(Collected data)
========
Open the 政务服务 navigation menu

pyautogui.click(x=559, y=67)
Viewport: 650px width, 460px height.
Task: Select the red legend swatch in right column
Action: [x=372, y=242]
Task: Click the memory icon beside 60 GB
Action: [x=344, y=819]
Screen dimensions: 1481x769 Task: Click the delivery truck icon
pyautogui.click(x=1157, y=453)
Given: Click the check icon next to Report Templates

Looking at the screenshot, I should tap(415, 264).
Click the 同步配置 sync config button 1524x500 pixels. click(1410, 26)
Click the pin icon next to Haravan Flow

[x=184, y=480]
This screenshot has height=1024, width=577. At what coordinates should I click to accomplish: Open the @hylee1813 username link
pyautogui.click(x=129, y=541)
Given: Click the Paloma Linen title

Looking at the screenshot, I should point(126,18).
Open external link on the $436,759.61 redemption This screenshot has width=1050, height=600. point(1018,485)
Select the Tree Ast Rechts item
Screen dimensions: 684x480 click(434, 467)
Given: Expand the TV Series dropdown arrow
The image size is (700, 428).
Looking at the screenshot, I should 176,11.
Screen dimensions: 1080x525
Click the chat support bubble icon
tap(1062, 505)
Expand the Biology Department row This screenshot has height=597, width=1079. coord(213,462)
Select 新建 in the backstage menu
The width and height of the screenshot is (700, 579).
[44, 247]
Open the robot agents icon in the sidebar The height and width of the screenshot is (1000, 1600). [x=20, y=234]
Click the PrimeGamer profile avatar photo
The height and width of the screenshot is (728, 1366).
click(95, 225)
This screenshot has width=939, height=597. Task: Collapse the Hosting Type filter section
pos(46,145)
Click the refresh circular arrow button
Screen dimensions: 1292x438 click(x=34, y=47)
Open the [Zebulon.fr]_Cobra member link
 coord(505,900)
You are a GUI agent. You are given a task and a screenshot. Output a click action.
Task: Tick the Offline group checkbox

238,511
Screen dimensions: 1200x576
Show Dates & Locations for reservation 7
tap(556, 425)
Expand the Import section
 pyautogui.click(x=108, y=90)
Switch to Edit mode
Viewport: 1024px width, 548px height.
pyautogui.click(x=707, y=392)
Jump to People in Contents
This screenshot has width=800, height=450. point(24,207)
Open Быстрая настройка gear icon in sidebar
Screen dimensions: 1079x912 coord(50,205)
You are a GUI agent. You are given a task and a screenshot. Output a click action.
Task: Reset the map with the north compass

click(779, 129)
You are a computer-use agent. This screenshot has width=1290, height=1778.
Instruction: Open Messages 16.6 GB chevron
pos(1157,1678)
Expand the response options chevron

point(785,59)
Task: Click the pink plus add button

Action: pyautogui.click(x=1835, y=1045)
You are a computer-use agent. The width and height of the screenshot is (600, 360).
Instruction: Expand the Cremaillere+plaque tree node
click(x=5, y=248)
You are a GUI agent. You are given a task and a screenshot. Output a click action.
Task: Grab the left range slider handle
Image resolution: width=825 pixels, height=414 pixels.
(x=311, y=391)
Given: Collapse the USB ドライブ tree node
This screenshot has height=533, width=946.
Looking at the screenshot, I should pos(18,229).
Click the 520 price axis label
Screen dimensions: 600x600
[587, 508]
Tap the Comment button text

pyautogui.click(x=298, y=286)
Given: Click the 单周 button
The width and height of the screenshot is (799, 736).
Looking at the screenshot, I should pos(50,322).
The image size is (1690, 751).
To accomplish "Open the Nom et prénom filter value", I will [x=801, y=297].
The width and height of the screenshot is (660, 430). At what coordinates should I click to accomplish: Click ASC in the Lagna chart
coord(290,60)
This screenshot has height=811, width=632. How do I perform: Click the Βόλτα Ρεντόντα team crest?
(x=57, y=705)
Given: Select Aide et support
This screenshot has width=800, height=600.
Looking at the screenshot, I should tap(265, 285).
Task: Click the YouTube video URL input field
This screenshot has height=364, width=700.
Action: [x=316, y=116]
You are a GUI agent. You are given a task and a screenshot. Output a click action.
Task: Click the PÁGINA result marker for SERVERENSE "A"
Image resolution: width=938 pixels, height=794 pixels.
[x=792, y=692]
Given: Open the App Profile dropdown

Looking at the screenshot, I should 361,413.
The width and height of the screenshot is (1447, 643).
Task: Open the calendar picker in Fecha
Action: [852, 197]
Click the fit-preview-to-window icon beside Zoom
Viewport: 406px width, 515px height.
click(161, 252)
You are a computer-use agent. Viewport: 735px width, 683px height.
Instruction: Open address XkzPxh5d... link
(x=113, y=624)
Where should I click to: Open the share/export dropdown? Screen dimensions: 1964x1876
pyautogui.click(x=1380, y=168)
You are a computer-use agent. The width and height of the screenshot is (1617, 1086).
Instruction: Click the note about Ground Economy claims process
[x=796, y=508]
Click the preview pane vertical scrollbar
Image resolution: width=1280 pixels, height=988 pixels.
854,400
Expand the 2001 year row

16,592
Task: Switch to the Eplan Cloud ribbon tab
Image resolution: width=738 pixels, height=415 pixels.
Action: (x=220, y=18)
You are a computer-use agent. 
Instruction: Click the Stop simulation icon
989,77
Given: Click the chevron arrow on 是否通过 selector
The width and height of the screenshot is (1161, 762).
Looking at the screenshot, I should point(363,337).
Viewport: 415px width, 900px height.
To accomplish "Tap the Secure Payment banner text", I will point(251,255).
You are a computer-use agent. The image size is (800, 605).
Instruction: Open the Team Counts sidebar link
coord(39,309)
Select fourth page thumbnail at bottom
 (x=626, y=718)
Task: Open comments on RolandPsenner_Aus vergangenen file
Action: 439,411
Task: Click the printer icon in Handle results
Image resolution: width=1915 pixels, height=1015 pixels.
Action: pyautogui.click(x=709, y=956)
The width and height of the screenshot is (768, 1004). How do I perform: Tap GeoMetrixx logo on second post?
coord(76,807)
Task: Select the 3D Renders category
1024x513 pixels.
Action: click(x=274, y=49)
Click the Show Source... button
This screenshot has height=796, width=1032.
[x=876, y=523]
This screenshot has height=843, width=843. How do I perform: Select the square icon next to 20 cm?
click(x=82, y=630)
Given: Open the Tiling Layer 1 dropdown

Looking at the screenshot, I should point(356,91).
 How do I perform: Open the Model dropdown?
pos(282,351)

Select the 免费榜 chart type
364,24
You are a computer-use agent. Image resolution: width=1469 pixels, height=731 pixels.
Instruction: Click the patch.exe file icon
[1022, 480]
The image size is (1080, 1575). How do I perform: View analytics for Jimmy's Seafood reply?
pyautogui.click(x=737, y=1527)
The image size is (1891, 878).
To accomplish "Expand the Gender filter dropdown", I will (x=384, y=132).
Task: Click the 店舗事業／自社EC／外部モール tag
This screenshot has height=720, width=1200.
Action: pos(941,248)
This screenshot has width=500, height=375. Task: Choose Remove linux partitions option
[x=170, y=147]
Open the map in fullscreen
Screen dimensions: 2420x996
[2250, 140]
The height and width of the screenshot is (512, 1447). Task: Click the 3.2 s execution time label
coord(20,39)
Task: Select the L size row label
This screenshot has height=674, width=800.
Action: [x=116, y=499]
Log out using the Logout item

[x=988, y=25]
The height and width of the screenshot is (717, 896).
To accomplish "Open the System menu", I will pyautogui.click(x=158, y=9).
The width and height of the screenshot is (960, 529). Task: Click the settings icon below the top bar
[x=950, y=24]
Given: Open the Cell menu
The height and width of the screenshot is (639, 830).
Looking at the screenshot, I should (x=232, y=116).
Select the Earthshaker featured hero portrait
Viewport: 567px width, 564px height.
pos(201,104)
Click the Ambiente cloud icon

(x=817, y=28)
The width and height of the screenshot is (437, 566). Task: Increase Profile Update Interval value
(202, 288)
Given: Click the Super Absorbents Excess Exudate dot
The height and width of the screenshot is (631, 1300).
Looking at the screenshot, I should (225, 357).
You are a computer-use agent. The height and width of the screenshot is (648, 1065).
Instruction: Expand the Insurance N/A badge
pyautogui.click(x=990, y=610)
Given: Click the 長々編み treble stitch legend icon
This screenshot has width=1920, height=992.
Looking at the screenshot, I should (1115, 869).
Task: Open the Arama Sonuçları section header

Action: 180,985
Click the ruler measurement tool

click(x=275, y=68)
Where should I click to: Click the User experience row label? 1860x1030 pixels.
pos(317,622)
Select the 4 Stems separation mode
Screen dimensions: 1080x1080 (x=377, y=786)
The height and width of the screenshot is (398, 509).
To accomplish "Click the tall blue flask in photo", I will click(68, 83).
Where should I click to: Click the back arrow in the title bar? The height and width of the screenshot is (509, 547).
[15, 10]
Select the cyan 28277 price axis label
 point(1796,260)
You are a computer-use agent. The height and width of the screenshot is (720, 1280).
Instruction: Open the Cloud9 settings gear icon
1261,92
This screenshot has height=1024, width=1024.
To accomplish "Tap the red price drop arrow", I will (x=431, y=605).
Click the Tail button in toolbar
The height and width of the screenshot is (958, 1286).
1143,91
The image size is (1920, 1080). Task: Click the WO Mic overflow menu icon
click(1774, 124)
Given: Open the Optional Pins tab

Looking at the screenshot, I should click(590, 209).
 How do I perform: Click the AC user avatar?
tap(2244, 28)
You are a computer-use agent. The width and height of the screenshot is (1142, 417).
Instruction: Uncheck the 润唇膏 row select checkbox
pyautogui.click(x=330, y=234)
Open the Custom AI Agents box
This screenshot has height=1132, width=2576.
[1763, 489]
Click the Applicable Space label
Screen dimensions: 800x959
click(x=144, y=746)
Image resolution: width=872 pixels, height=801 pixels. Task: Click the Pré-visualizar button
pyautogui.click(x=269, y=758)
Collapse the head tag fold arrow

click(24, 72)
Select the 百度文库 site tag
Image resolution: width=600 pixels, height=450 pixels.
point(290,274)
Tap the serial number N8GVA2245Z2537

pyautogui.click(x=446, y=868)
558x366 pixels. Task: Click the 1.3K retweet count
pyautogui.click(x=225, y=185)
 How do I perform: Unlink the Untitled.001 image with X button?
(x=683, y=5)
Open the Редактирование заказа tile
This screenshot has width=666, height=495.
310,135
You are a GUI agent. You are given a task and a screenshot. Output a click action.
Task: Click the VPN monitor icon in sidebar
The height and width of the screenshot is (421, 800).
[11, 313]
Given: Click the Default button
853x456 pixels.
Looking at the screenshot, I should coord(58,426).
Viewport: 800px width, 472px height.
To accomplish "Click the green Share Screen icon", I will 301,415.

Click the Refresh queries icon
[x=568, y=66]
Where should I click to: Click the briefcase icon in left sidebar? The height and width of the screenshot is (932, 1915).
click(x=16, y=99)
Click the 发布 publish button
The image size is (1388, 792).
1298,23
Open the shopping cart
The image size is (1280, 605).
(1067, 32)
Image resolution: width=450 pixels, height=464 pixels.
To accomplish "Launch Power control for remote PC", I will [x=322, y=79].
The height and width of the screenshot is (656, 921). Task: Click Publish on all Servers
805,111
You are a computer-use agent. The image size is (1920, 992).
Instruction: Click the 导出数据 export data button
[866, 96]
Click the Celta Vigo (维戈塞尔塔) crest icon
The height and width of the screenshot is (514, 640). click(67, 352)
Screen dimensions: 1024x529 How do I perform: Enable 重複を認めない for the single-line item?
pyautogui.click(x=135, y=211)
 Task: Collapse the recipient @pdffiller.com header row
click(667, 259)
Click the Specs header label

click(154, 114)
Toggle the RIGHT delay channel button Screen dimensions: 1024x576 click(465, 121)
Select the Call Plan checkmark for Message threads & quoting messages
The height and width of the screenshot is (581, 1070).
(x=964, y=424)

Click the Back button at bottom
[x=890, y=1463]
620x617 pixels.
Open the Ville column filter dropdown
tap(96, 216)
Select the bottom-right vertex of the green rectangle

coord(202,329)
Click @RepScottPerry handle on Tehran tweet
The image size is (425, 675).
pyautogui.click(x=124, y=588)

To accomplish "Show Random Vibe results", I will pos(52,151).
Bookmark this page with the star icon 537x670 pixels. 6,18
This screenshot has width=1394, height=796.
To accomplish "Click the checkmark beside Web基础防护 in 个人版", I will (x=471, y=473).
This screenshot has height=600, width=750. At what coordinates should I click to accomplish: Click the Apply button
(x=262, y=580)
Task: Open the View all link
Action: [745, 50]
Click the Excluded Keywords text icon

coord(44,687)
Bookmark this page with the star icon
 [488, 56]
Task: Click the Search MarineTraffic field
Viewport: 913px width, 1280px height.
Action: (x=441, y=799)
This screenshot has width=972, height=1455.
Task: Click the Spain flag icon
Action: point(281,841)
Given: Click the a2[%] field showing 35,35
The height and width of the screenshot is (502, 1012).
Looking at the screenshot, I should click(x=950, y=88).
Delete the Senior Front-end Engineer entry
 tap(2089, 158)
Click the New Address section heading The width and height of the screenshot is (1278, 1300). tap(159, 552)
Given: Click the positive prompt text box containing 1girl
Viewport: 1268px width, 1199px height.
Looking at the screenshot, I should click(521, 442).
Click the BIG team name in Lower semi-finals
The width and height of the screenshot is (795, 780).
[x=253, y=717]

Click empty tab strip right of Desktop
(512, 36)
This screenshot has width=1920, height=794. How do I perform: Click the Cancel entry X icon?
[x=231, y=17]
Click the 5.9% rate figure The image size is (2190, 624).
========
Task objective —
Copy each line above that contains the string "results".

Exercise result —
Task: Click the printer icon in Handle results
To accomplish "Show Random Vibe results", I will pos(52,151).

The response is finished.